Download rapport  Download rapport


 In verband met de aanleg van nieuwe elektriciteitsleidingen direct ten zuiden van de boerderij aan de Medenerweg 11 te Den Ham (gemeente Zuidhorn) is door Antea Group een tracé van 372 m archeologisch begeleid (figuur 1). De archeologische begeleiding is uitgevoerd in de zomer van 2016. Het plangebied bevindt zich op een terrein dat volgens de Archeologische Monumentenkaart (AMK) een hoge archeologische waarde heeft vanwege de situering in een landschap met verschillende verhoogde woonplaatsen (wierden).

In Noord-Nederland ontstonden rond 800 v.Chr. de eerste kwelderwallen. Het achterland verlandde hier, waarna het gebied bewoond werd. Als gevolg van een stijgende zeespiegel in de midden-ijzertijd werden woonplaatsen aldaar opgehoogd. De locatie van Den Ham in de ijzertijd is in figuur 2 op de paleogeografische kaart van Vos & Knol weergegeven. In de vroege middeleeuwen leidde veenontginning tot oxidatie en inklinking van het overgebleven veen. Dit had tot gevolg dat het Lauwersestuarium zich vanaf 800 n.Chr. kon uitbreidden, waarbij grote delen van de kwelders overspoeld raakten en Den Ham een eiland werd.

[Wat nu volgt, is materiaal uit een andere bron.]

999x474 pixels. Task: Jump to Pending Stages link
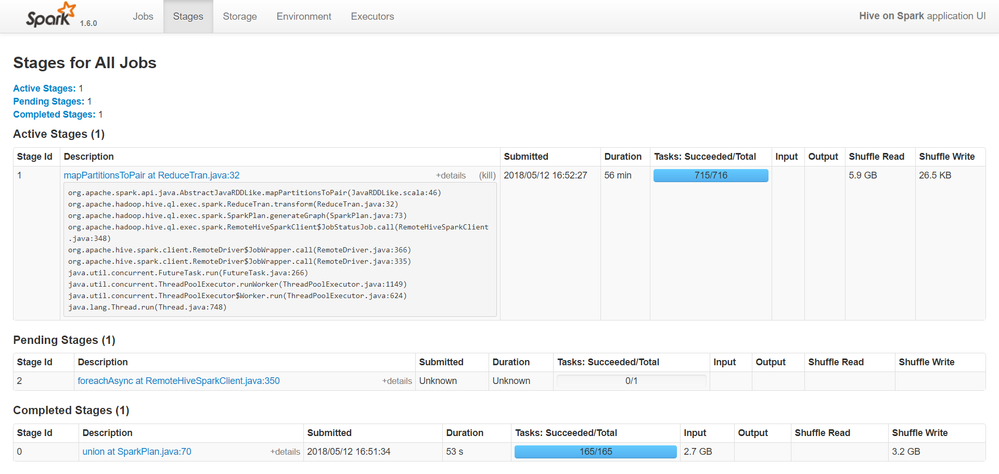pyautogui.click(x=49, y=102)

Het tracé aan de Medenerweg 11 doorsnijdt een wierde (wierde Mollenest). Tijdens eerder booronderzoek is aan de hand van aardewerk gebleken dat de wierde in ieder geval in de periode 200 v.Chr. tot het begin van de jaartelling werd bewoond.5 Uit dit onderzoek, dat in 1971 is uitgevoerd door Miedema, is eveneens vastgesteld dat de wierde, die oorspronkelijk ovaalvorming en 200 m lang en 175 m breed was, niet meer intact is. Zo is de wierde in het begin van de twintigste eeuw en tussen 1945 en 1977 (deels clandestien) afgegraven vanwege de vruchtbare grond, waardoor de wierde nu 100 m lang en 25 m breed is. Ten westen van de wierde bevindt zich de Oldiek, een zeekerende dijk die in de twaalfde eeuw is aangelegd.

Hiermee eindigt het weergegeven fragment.